Welcome to Tokyo.  This is a town-for-type-a’s the Royal Town of Retentive. The most organised chaos I’ve ever seen (during rush hour). This is the town that makes Singapore look like a noodle bloated slut. Tokyo is WHERE IT IS AT.

That is, if you’re wearing a suit cut from the finest 100 dollar bills. Or perhaps if, like tonight, you regularly sit at a dinner table with over half a million dollars worth of watch on 8 people’s watches, sorry, I mean ‘pieces’ .

It’s not a cheap date this city, but from what I’ve seen I think we’re going to get on. It’s not Shanghai, dear god no, it’s much more ordered. It’s not New York, it’s too restrained. It’s like no other place on earth and that demands inspection.

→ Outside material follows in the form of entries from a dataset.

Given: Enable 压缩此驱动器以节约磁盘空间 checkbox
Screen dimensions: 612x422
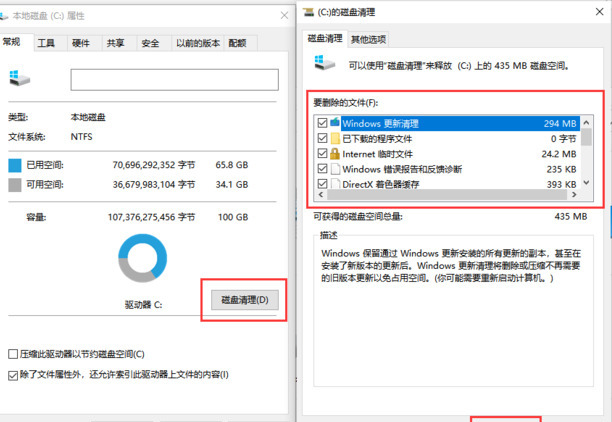Looking at the screenshot, I should pyautogui.click(x=12, y=354).
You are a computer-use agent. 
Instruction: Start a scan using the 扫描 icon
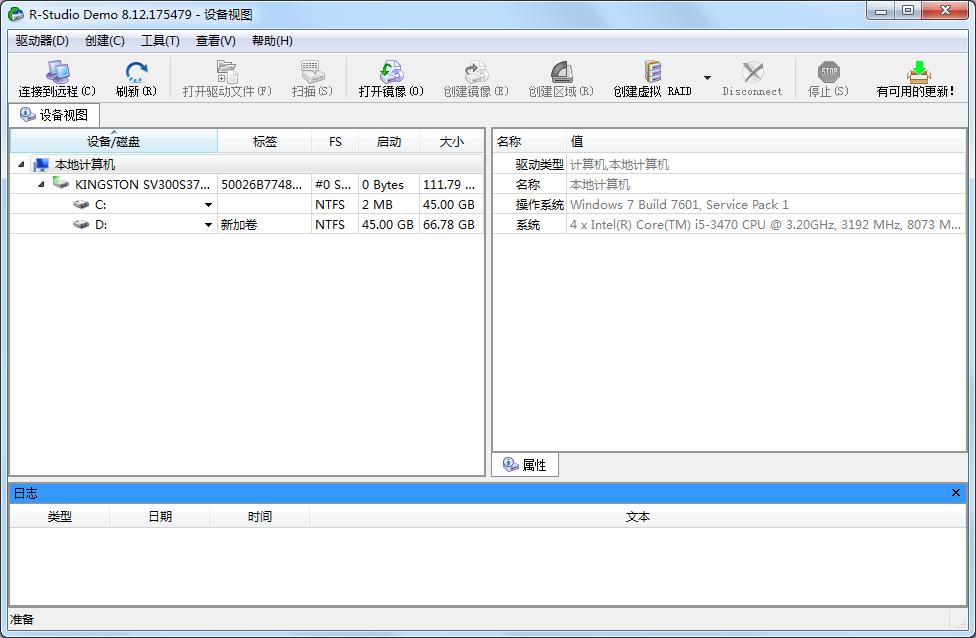310,78
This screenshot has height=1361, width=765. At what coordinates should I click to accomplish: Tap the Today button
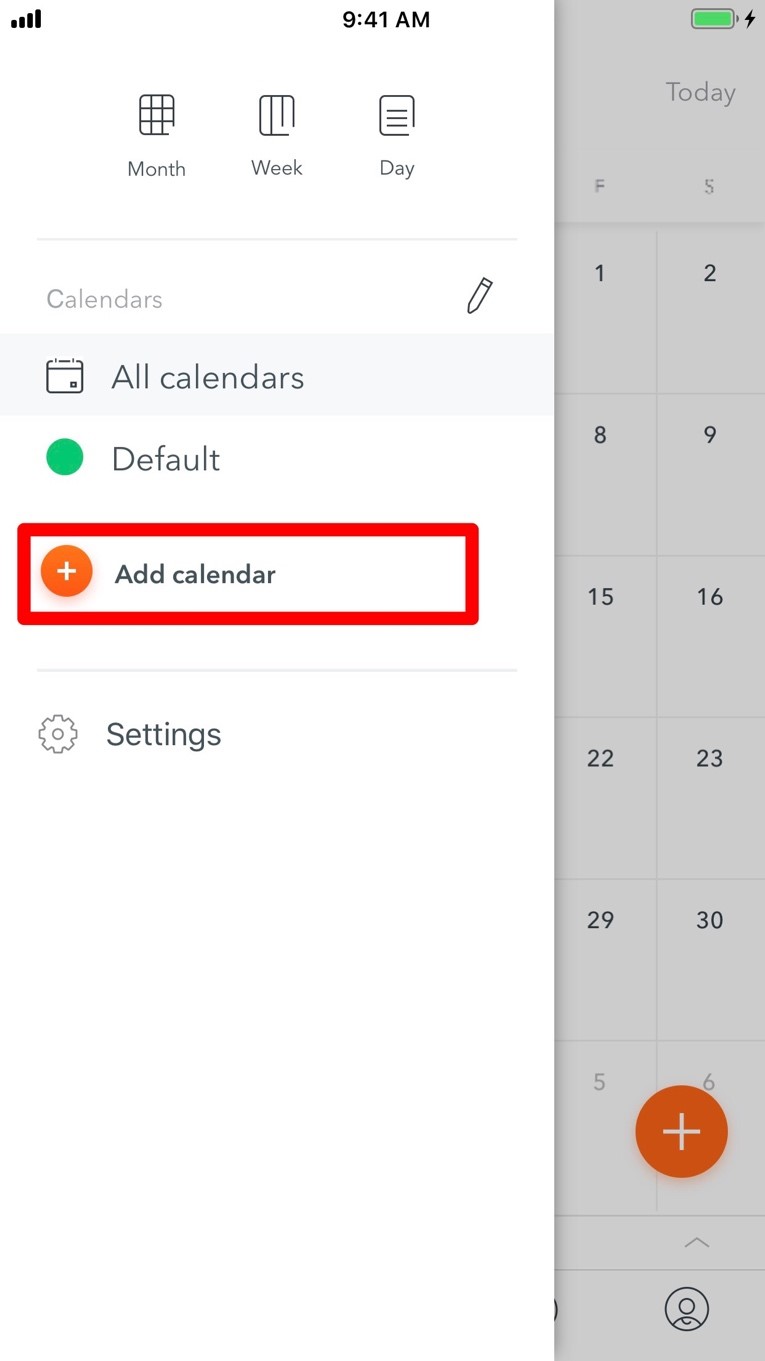(701, 93)
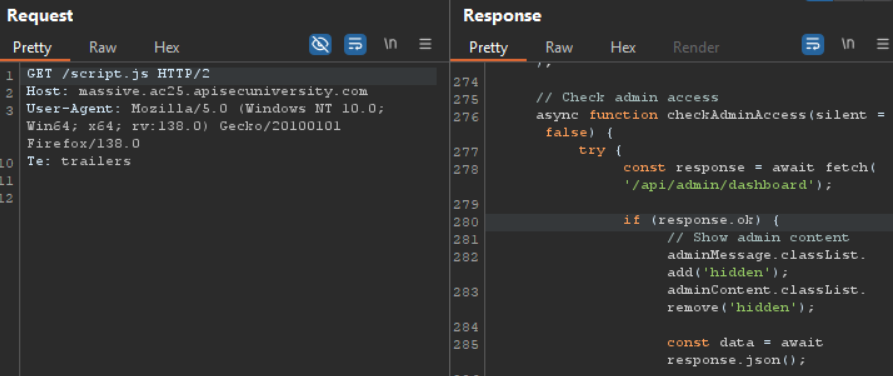Open Request panel hamburger options menu

(425, 44)
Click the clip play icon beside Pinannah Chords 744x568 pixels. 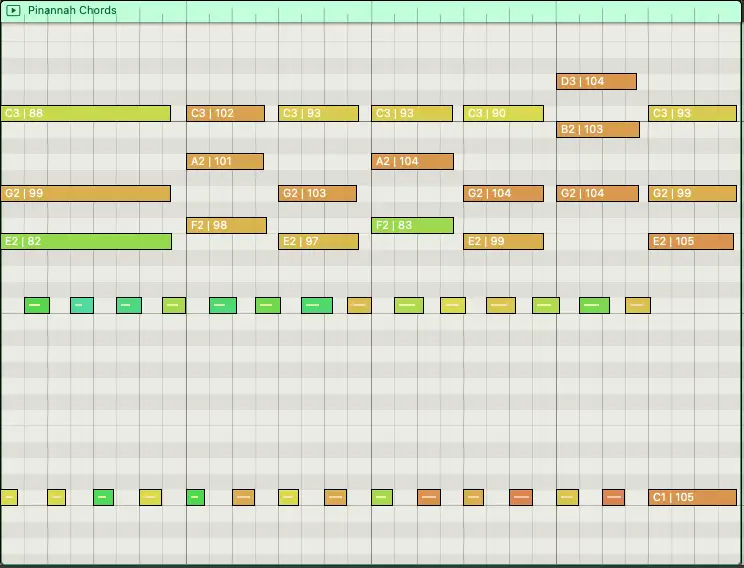[x=13, y=10]
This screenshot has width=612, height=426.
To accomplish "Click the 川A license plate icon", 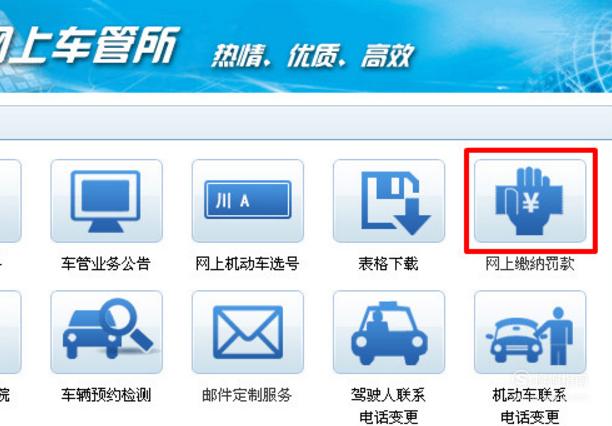I will 248,201.
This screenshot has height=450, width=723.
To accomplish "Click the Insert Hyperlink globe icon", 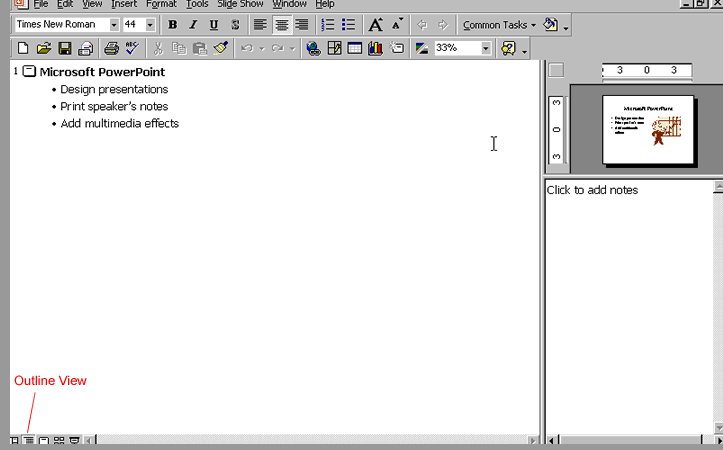I will click(313, 48).
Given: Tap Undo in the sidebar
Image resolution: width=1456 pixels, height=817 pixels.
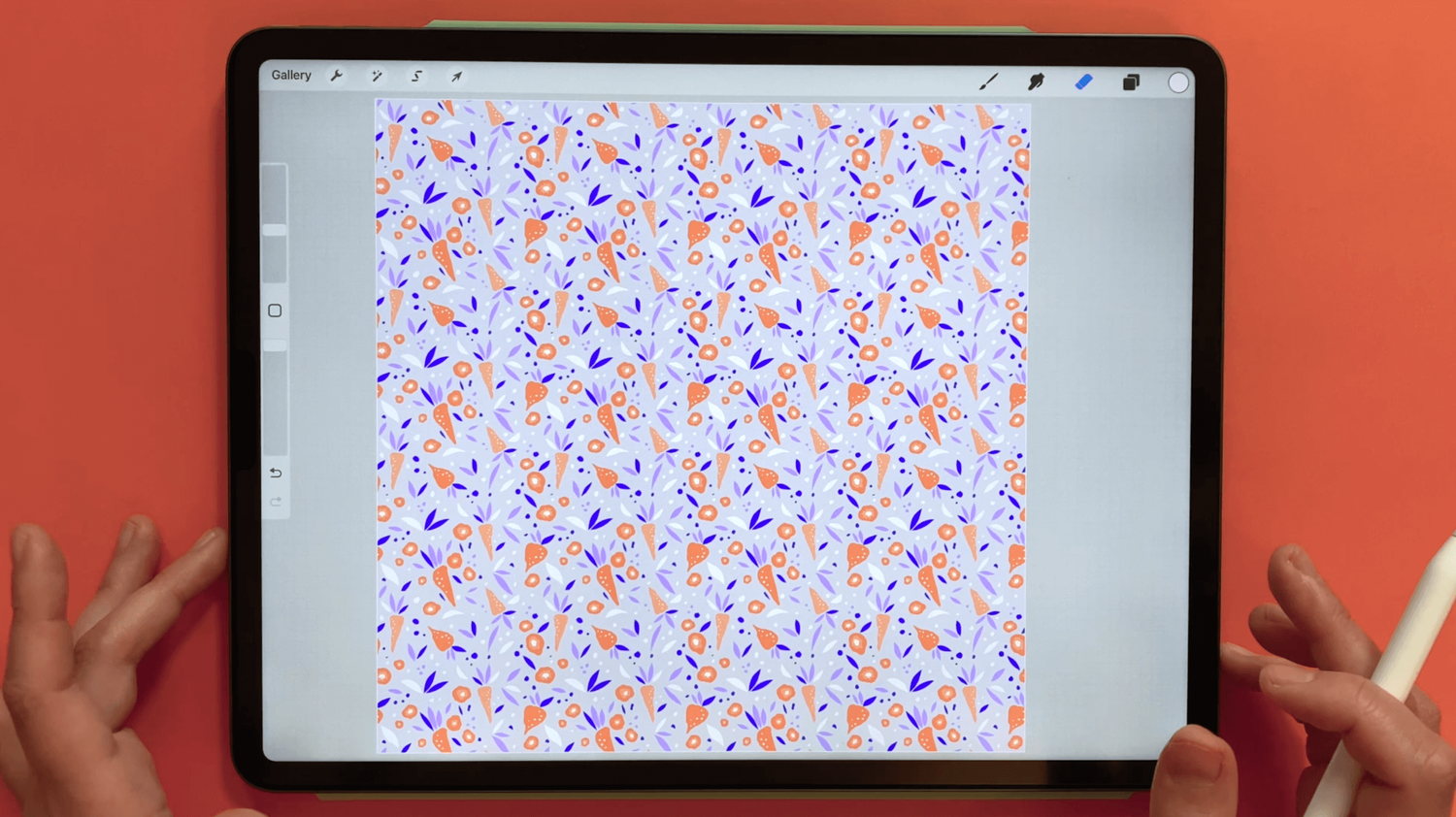Looking at the screenshot, I should click(275, 473).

The Grand Hyatt in Roppongi (to which the spell check suggests ‘Sponginess’) seems to be a well-to-do area in the center of the city, oh, did I tell you it took 4 light years to get from Narita to Tokyo? Wlel-to-do in the Roppongi Hills locale, but I hear Roppongi proper is a bit more seedy and dripping with expats. Clearly to me that means large photographic menu’s with pictures of breakfasts and big numbers, and Paddy McIncest’s Irish Pubbe. Oh, and I don’t think they’ll be a Roppongi version of The Hills anytime soon; imagine the listing:

‘JoeSan and MarieSan have a climactic day at Starbucks when they recieve less than 20 icecubes, followed by disaster as the small pipe which extends into the loo to spray you shoots cold and not hot water.’

Tomorrow is another day, and we’re off early to CNBC to do a live. Should be fun.